Would you buy a unified communications solution from Microsoft Corp.?
If the product is anything like the operating system software the company sells, then most definitely not. Unified communications (UC) isn’t something to invest in without some rock-solid guarantees of performance and reliability. There’s no, “we’ll work out the kinks as we go,” with this sort of application. It’s not Windows. It has to work – all the time. There’s nothing more important to a business than its ability to communicate.
I’m definitely watching to see how Microsoft fares in this market, with its recently announced Office Communications Server 2007 that provides VoIP, video, instant messaging, conference and presence under a unified communications banner. On one hand, Microsoft’s entry gives a strong shot of legitimacy to a still emerging IT concept. Dare I say that UC becomes an almost mainstream application?
But Microsoft has its work cut out to become a leader in this space. Most of the big network equipment makers, like Cisco, Nortel and Avaya, have had UC products available for at least five years or more. These are mature and proven offerings. Microsoft brings to the market some pretty basic UC capabilities by comparison, which in truth can’t really compete with the functionality of the others on the market. But Microsoft also brings mass market penetration and a focus on consumers and smaller business, which has the potential to drive UC boldly into places where none have gone before.
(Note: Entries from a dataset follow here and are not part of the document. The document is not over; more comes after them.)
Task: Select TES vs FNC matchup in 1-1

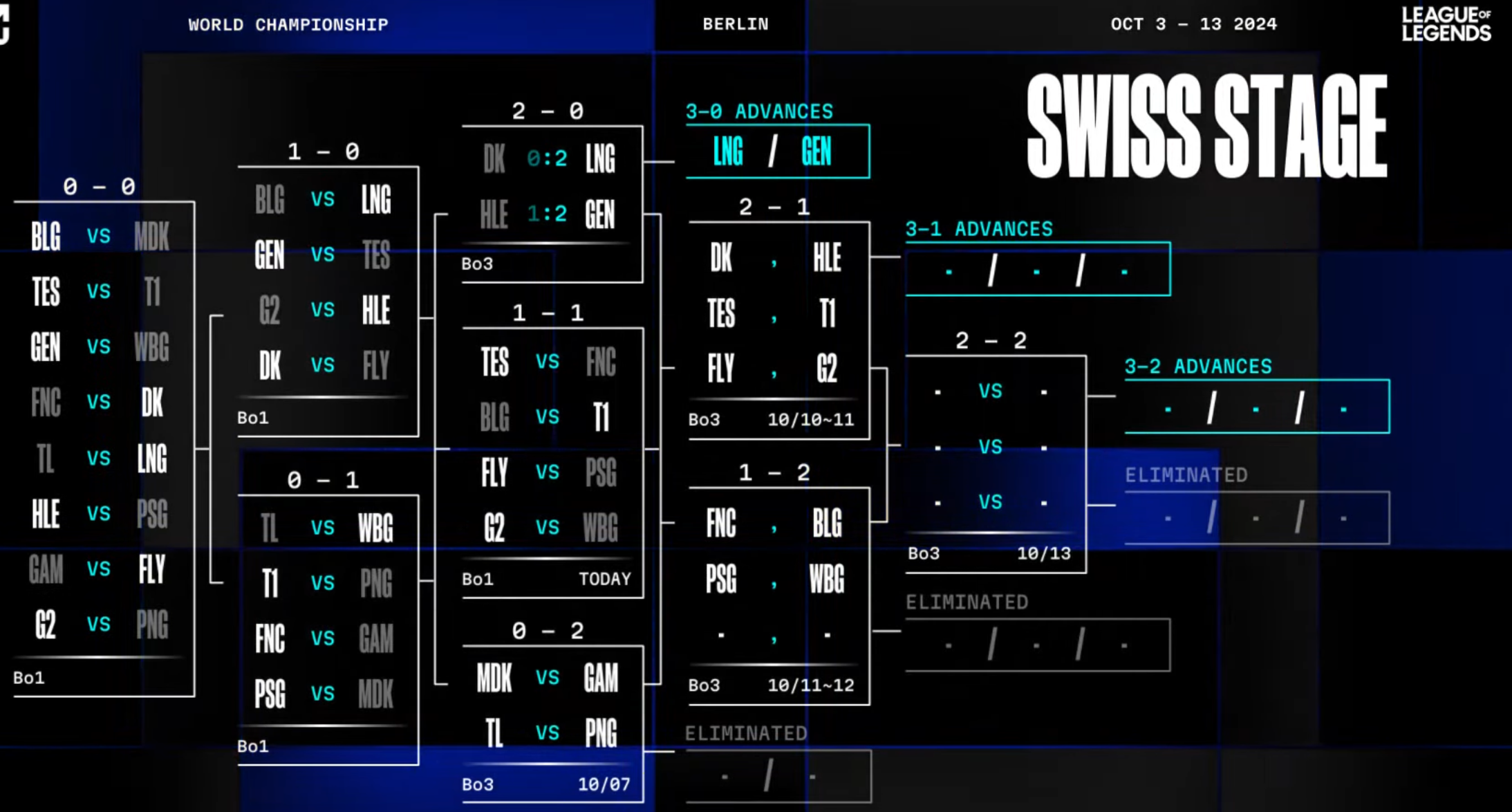Action: coord(547,362)
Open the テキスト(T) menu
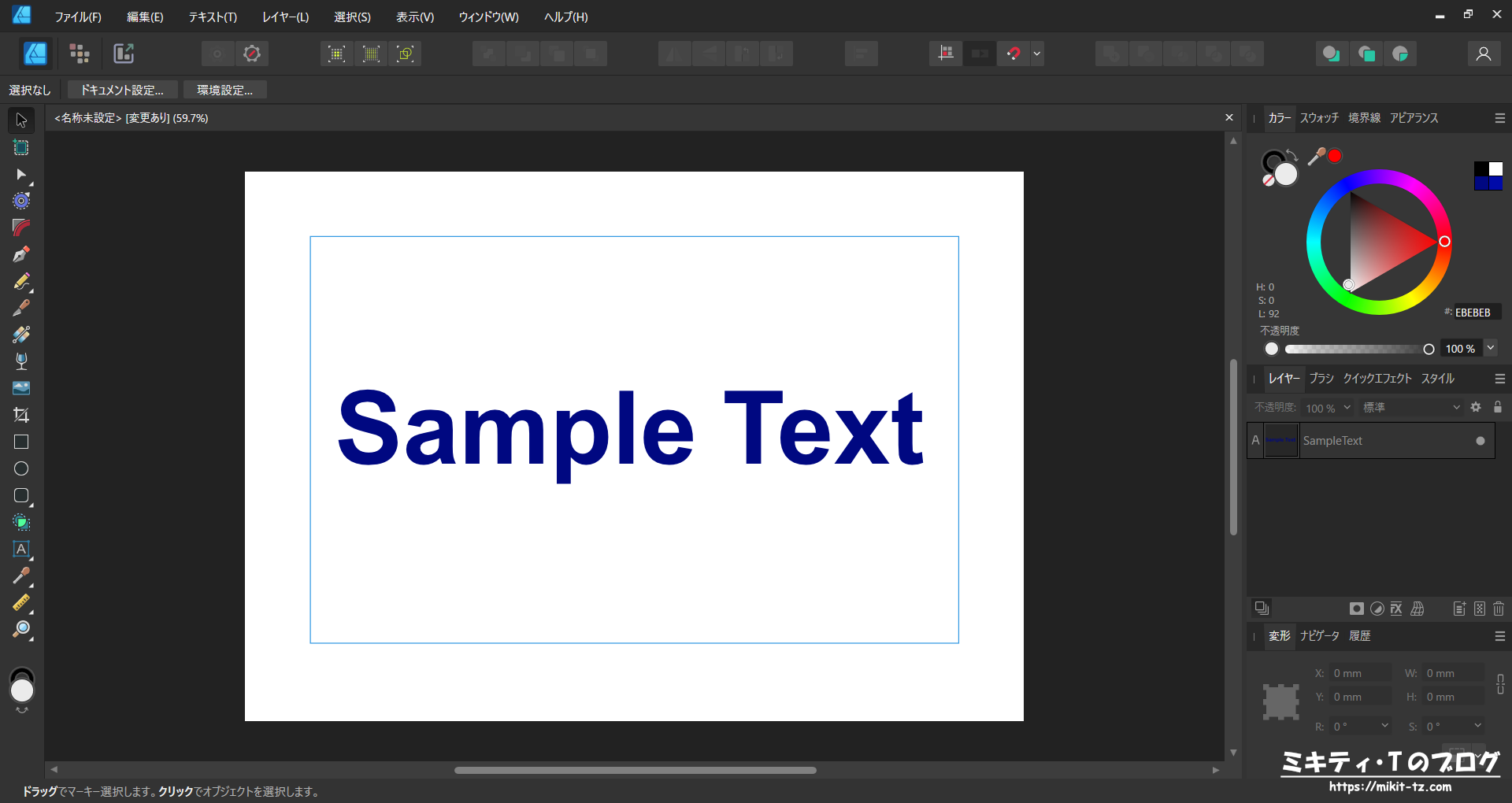The image size is (1512, 803). pyautogui.click(x=212, y=16)
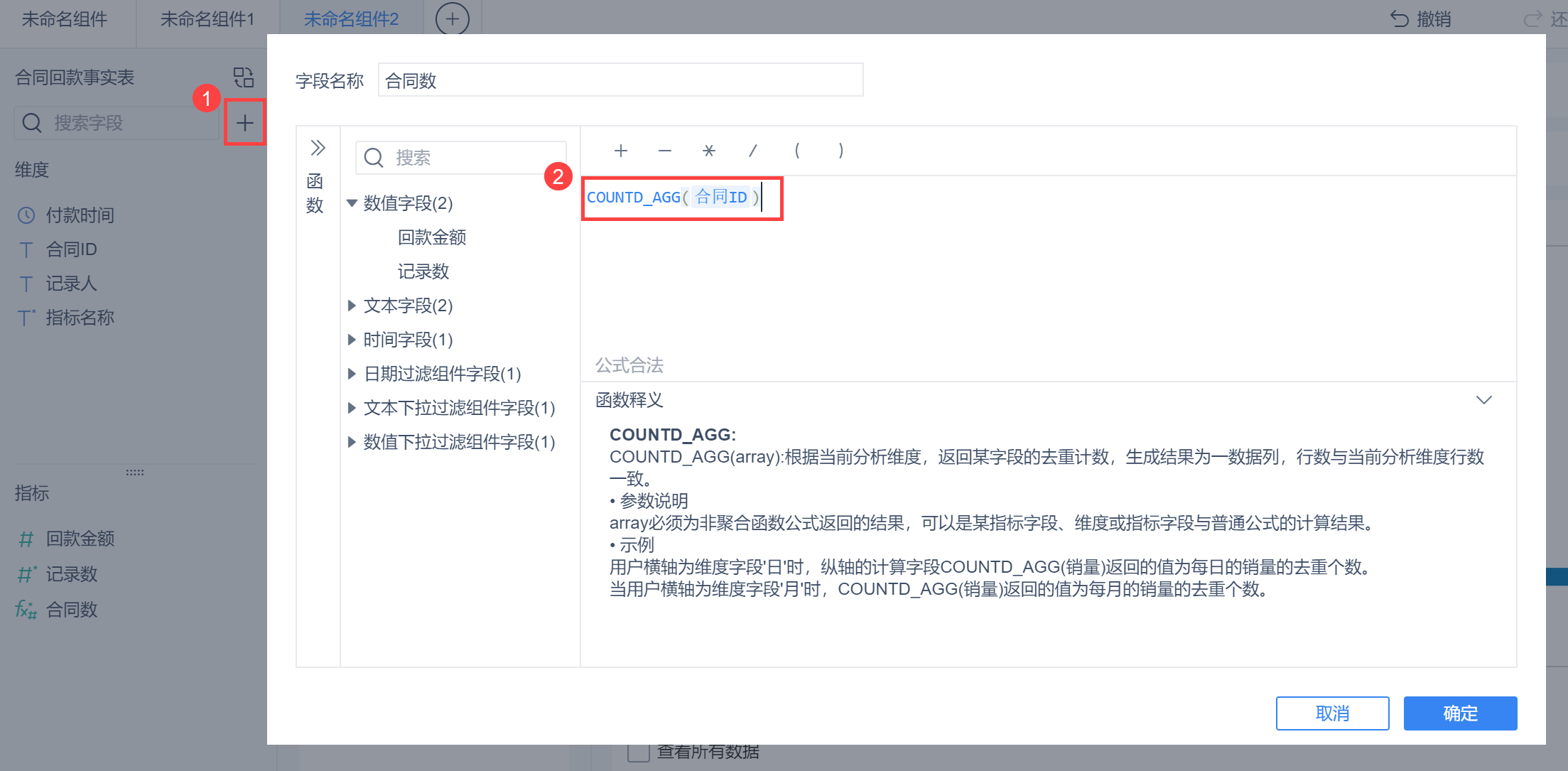Expand the 文本字段(2) tree group

pyautogui.click(x=352, y=306)
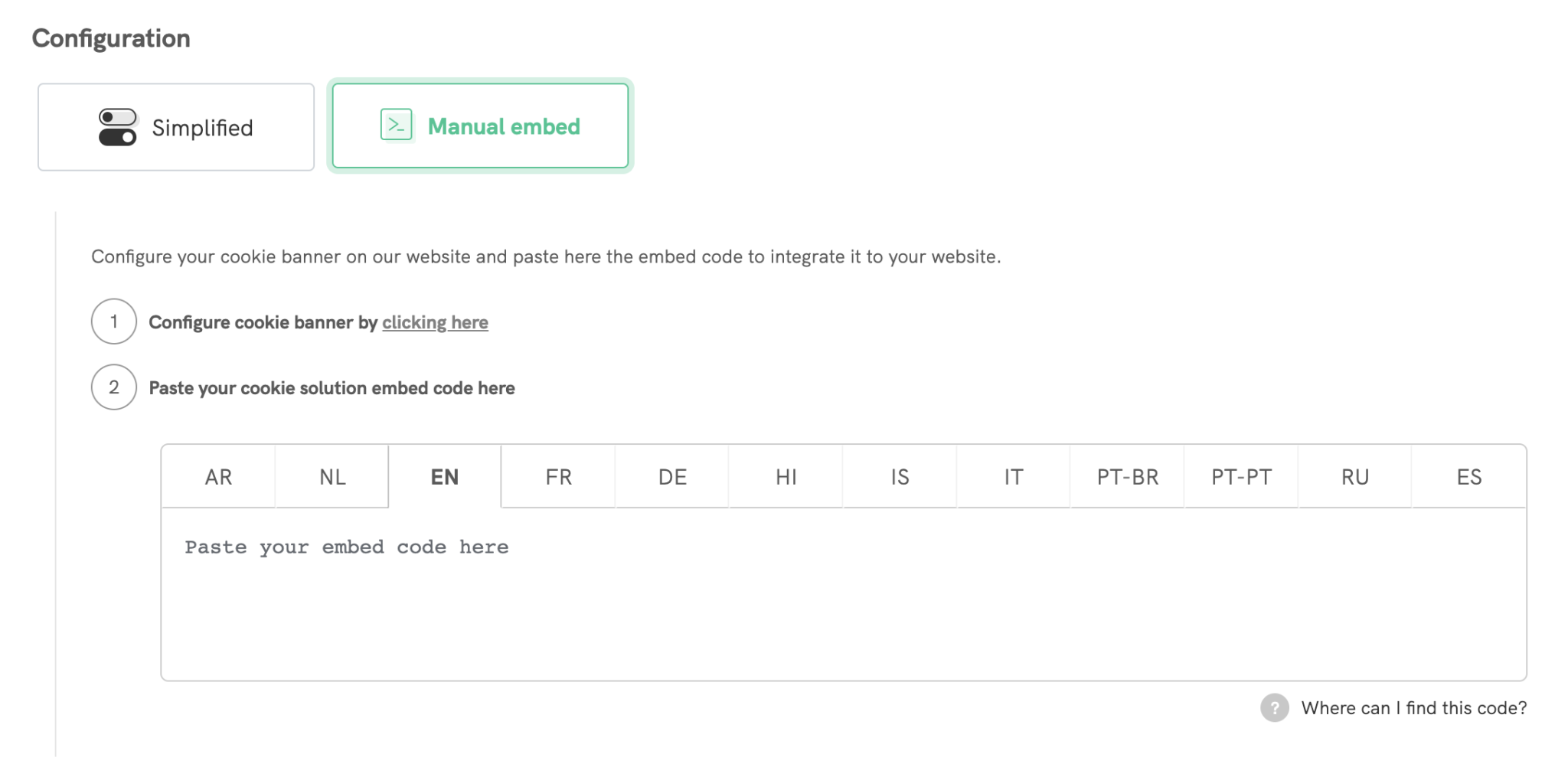Image resolution: width=1568 pixels, height=764 pixels.
Task: Open the help question mark icon
Action: pyautogui.click(x=1274, y=708)
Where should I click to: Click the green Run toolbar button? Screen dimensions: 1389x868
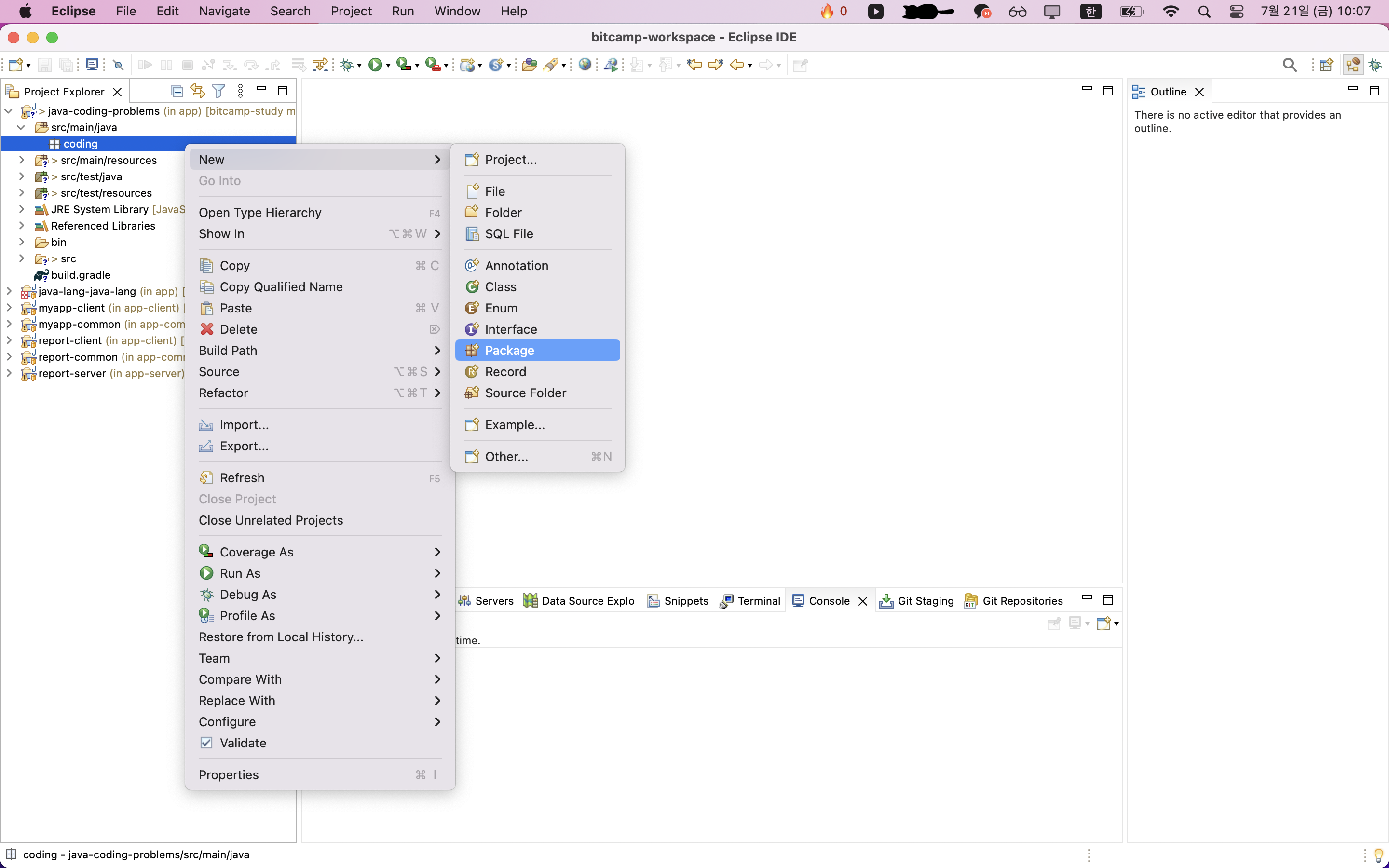(x=375, y=65)
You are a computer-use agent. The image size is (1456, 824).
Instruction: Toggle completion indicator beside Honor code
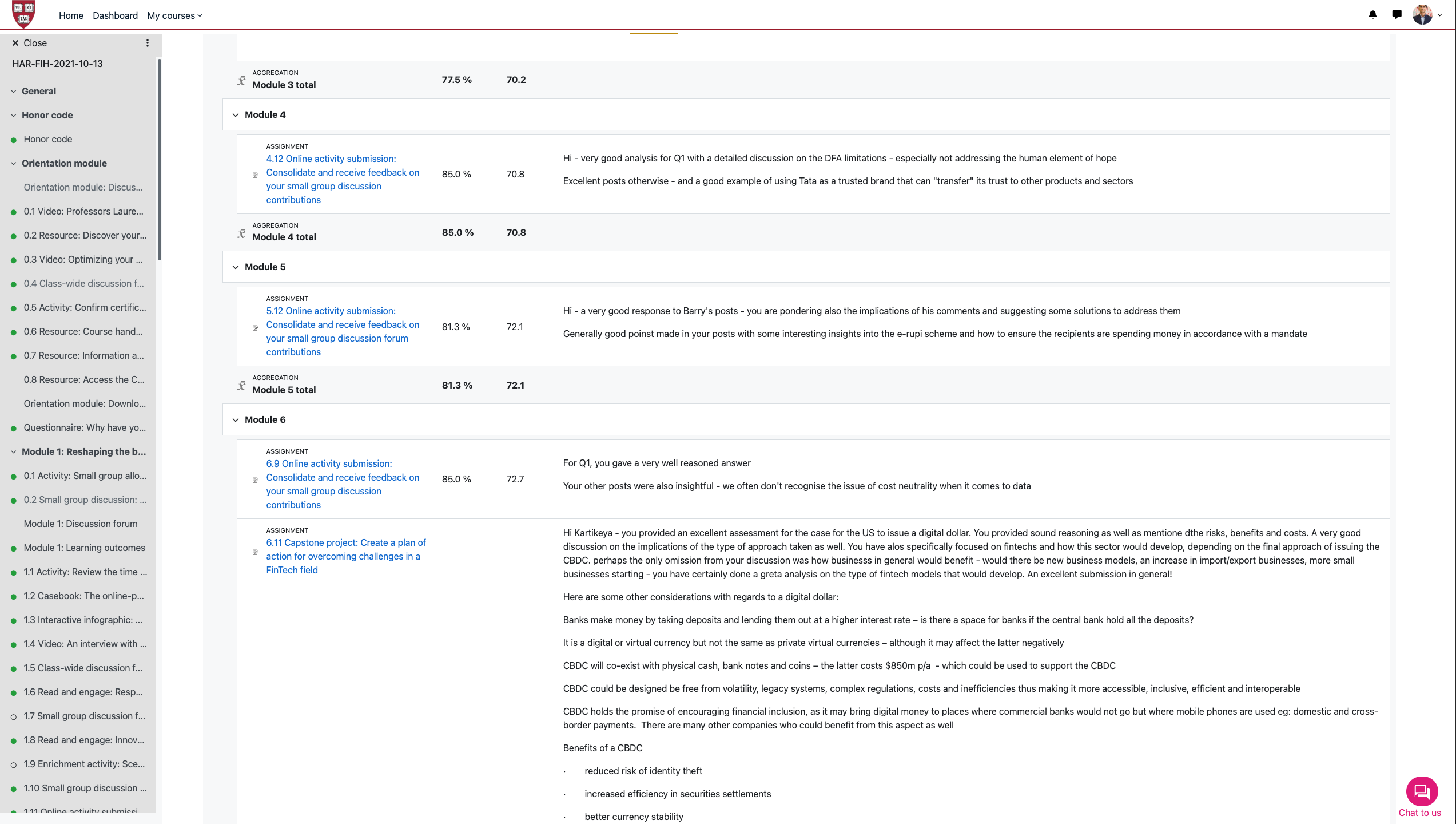[x=13, y=139]
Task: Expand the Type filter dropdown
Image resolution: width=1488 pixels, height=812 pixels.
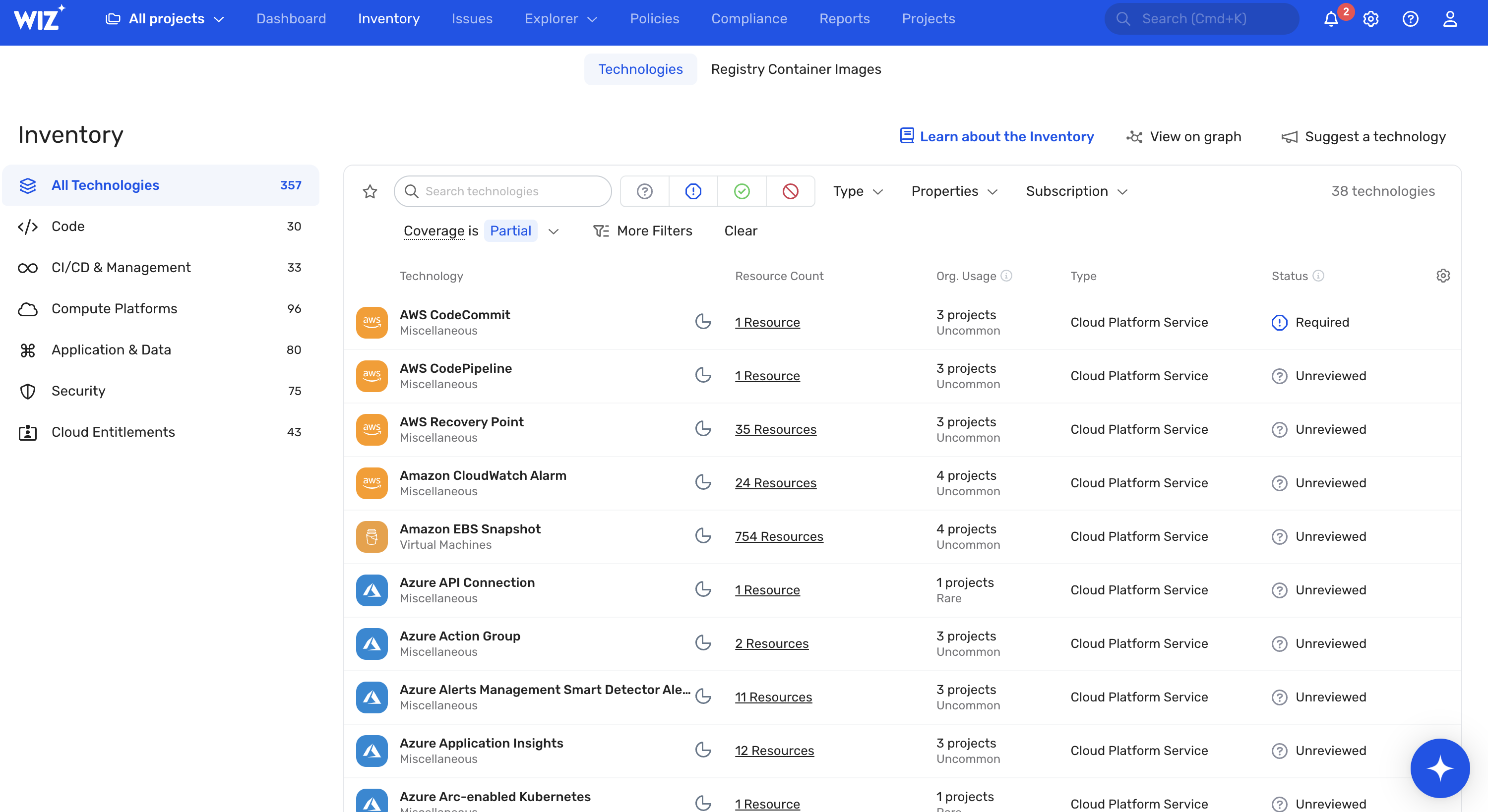Action: [x=858, y=191]
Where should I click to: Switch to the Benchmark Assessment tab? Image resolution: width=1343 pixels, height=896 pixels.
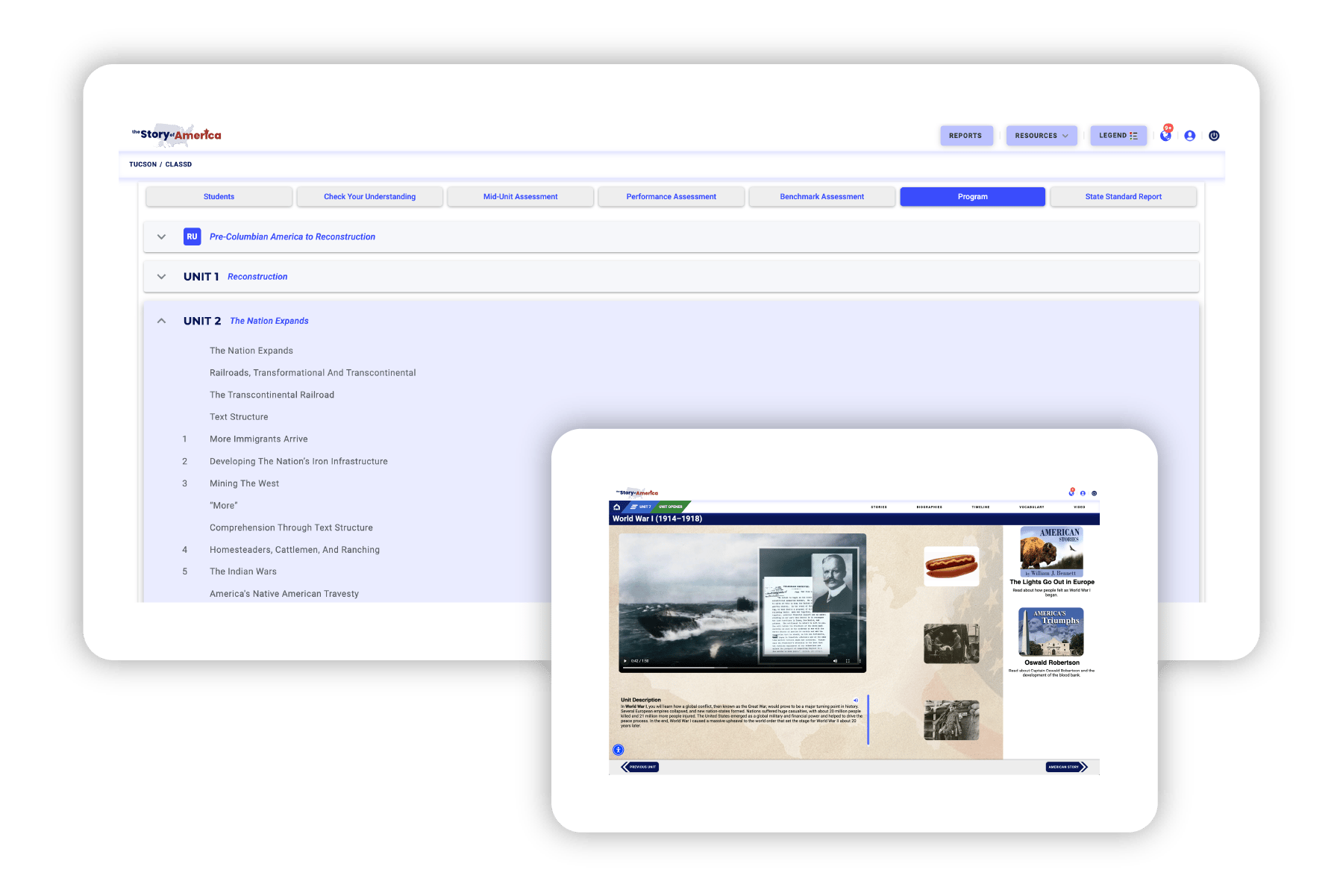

And, if you believe customers like CNIB, Office Communications Server 2007 is a breeze to install and manage. They rave about it and that alone makes it compelling and worth further investigation.
But there are a number of key questions: Can Microsoft build an UC solution that’s reliable enough? How functionally rich can Office Communications Server 2007 become? Can it ever achieve enterprise scale? Can Microsoft gain credibility in this key application space?
Would you buy a UC solution from them?